_Task item:_
Only the lines with "dimensions" in the entries below belong in the answer; please copy them.

_Material for this exercise:_
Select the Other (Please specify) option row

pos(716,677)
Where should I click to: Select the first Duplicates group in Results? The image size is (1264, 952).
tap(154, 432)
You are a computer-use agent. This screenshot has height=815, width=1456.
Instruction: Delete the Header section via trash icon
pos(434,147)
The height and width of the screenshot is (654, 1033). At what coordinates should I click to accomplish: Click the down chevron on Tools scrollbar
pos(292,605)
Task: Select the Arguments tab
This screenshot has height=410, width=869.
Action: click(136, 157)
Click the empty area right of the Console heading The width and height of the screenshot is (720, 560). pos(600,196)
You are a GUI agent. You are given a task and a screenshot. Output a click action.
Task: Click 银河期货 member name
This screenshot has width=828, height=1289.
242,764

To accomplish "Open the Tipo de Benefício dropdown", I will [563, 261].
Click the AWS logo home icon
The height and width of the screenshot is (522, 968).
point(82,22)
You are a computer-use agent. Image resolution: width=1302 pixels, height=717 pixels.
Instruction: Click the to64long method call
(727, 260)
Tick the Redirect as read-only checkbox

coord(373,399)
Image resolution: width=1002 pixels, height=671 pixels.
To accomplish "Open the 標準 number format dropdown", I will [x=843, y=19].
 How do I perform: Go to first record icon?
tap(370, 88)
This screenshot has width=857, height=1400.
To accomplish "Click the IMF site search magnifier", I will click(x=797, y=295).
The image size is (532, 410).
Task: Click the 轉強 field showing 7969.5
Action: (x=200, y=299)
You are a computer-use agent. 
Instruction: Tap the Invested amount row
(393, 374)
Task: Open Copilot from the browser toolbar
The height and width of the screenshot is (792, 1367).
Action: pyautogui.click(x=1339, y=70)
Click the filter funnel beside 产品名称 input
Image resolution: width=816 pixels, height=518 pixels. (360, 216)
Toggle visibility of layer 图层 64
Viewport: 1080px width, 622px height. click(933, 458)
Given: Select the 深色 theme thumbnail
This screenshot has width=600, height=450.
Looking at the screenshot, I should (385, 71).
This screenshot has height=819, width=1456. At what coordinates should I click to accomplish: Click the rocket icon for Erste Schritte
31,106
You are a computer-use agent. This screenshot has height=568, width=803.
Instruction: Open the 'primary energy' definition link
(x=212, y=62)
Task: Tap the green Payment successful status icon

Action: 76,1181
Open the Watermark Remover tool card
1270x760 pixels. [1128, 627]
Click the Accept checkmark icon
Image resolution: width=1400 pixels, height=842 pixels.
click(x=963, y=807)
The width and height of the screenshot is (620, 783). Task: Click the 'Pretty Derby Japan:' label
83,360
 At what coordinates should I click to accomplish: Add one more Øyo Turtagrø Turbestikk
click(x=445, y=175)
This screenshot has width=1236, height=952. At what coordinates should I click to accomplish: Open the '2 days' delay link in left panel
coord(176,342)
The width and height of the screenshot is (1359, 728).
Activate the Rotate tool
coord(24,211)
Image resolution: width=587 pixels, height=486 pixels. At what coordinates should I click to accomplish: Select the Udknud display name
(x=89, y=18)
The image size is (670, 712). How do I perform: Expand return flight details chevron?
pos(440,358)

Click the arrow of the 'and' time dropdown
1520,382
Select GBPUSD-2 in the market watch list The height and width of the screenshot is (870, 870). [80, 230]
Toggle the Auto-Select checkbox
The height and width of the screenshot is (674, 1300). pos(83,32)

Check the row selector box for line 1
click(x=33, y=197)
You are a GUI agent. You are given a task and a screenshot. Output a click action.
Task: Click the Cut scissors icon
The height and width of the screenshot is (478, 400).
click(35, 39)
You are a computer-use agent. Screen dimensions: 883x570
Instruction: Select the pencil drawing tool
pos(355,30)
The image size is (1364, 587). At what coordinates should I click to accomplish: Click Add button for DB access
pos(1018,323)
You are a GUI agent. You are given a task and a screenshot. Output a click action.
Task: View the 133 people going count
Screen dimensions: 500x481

_Output for this task:_
You are a computer-use agent. Screen dimensions: 883x570
Screen dimensions: 500x481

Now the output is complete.